Entries on locating words and elements:
————————

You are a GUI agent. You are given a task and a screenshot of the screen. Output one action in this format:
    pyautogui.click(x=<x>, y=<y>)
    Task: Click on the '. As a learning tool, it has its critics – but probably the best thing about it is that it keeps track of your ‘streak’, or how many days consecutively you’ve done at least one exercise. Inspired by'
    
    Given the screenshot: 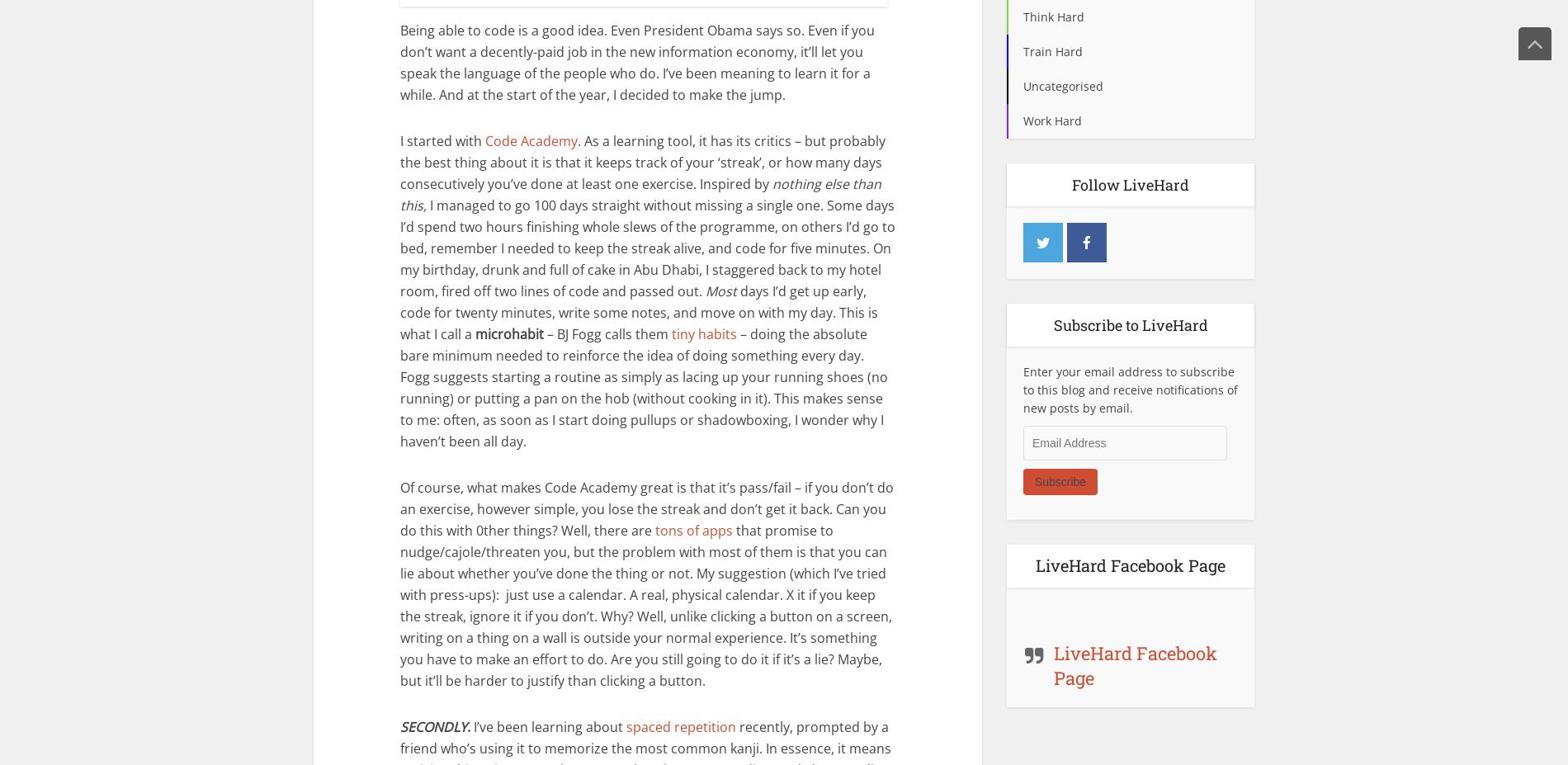 What is the action you would take?
    pyautogui.click(x=642, y=161)
    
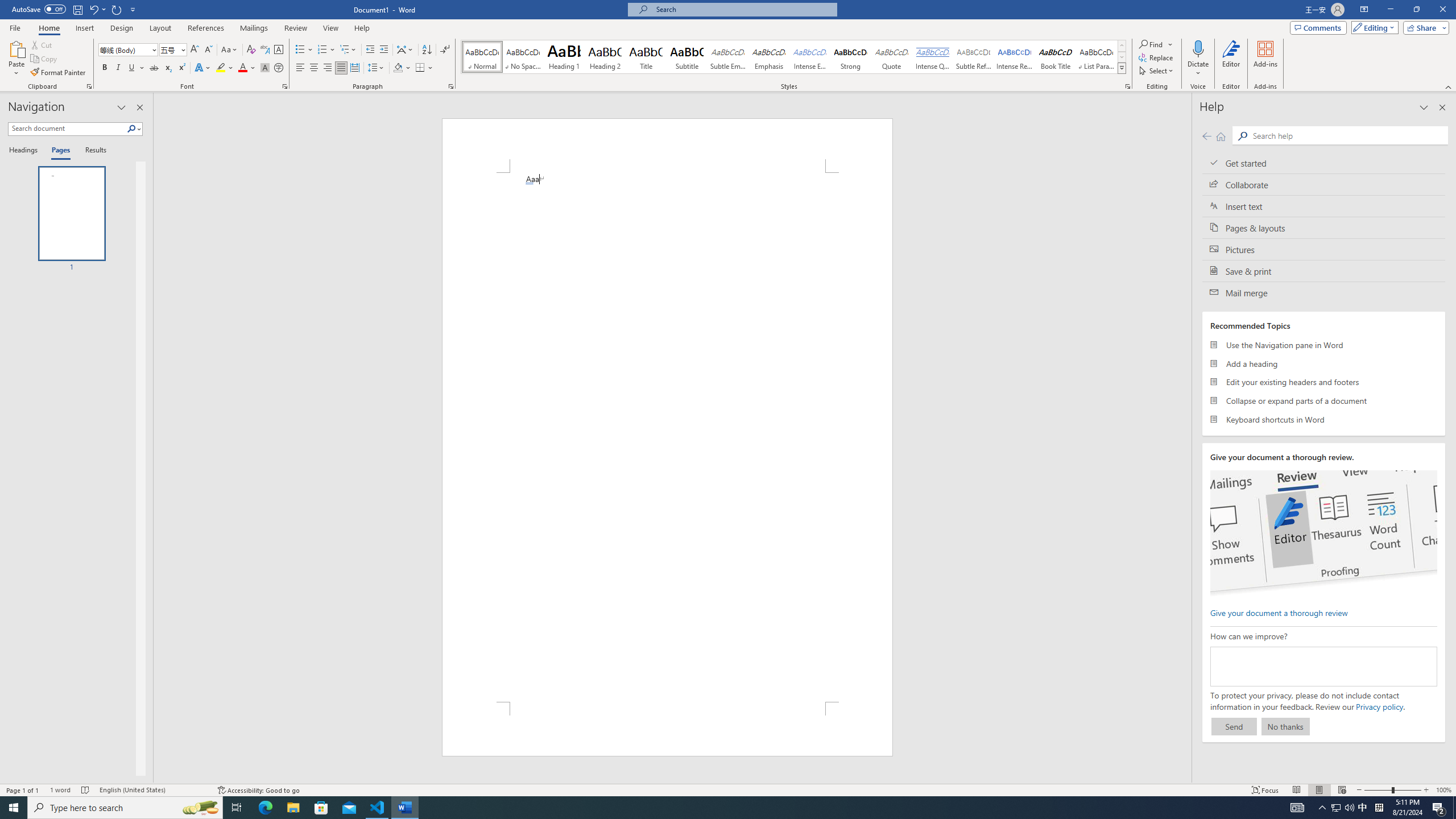 Image resolution: width=1456 pixels, height=819 pixels. I want to click on 'Styles', so click(1122, 67).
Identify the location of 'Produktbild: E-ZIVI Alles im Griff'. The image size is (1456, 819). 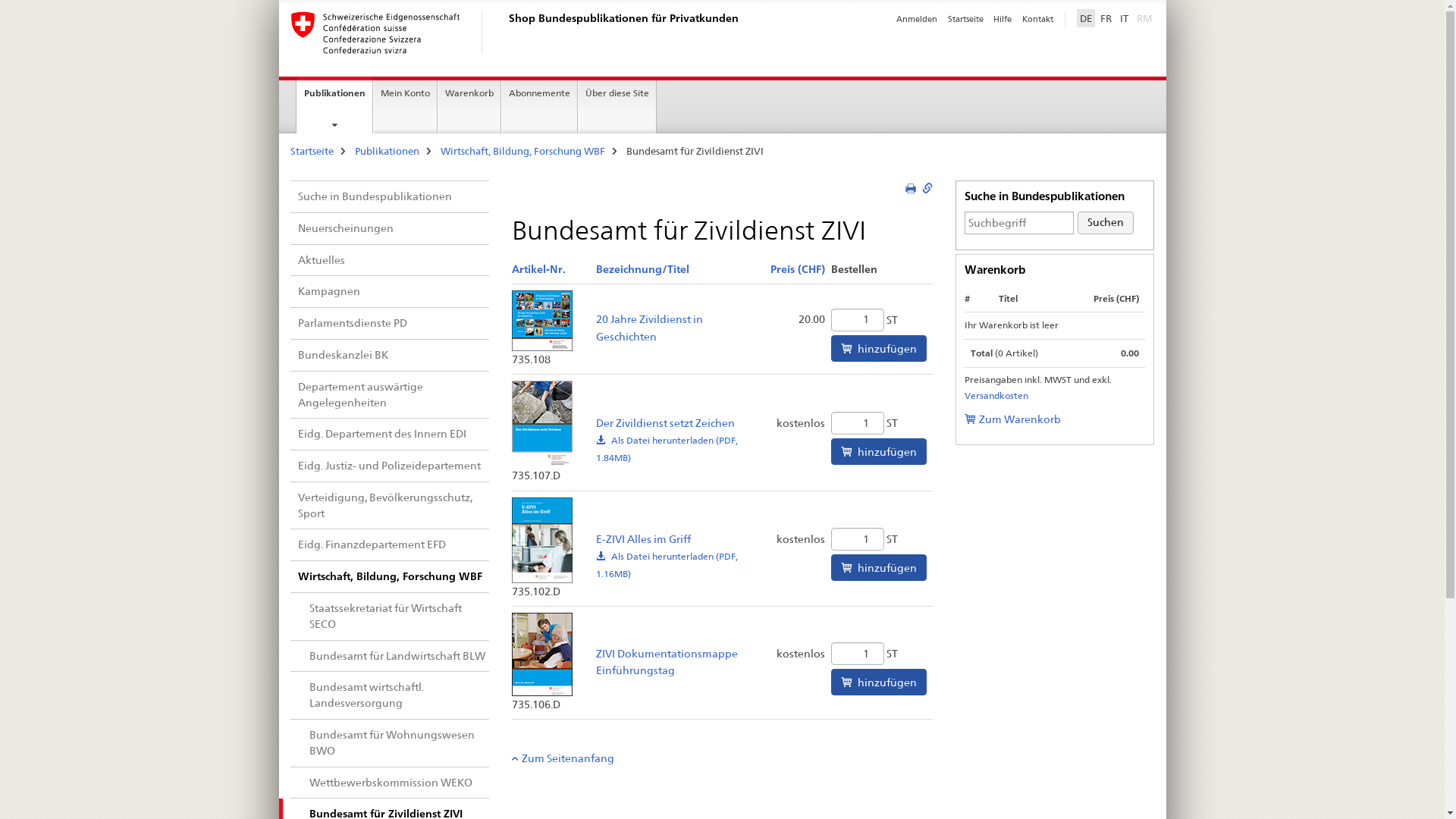
(542, 539).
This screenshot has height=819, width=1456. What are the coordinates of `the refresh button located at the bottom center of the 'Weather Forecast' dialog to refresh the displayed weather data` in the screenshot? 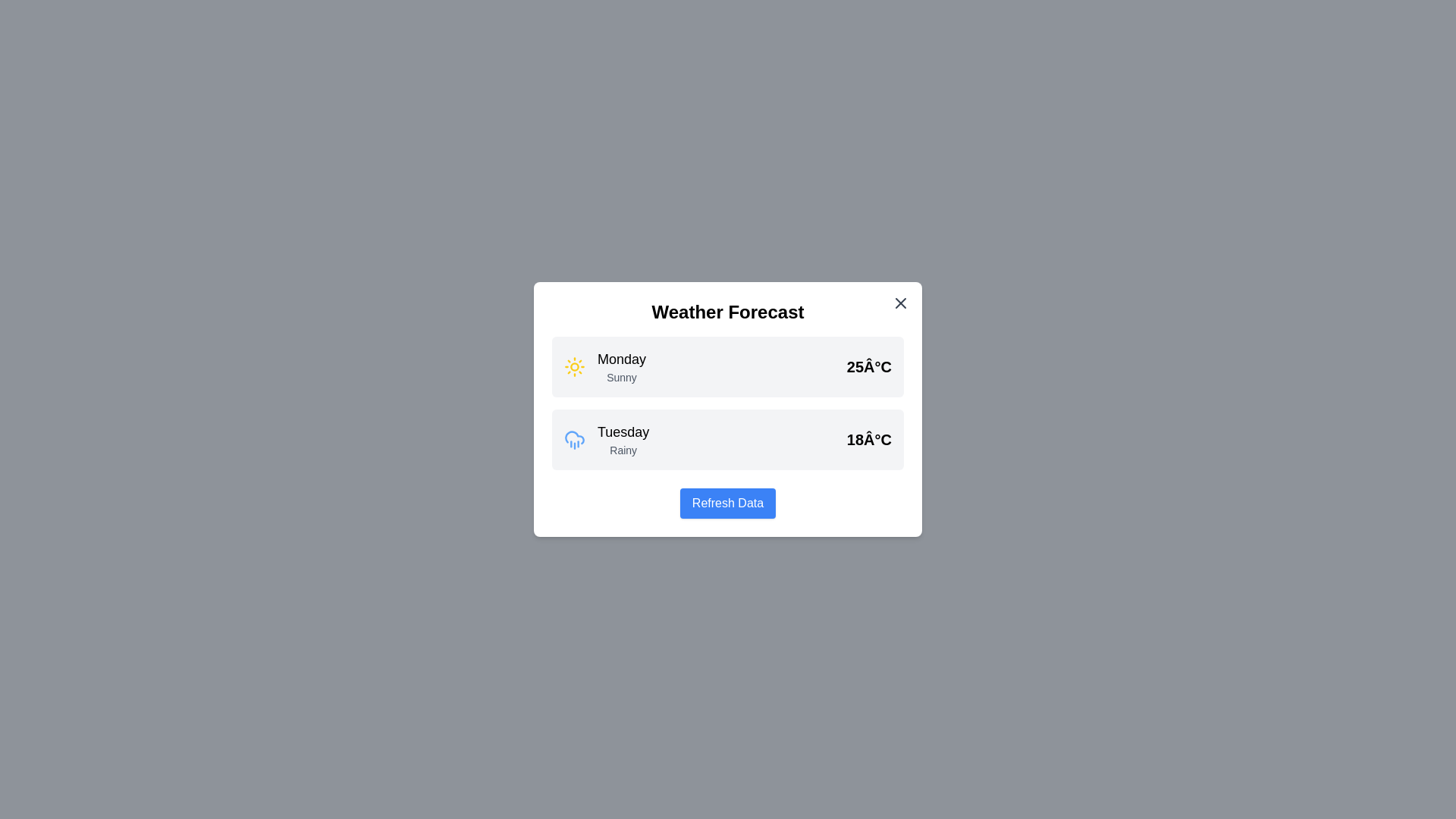 It's located at (728, 503).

————————

- _Goal_
Copy out word for word the entries from their first line through the line containing "pyautogui.click(x=<x>, y=<y>)", including both of those lines.

- _Result for this exercise_
You are a GUI agent. You are given a task and a screenshot of the screen. Output one action in this format:
    pyautogui.click(x=<x>, y=<y>)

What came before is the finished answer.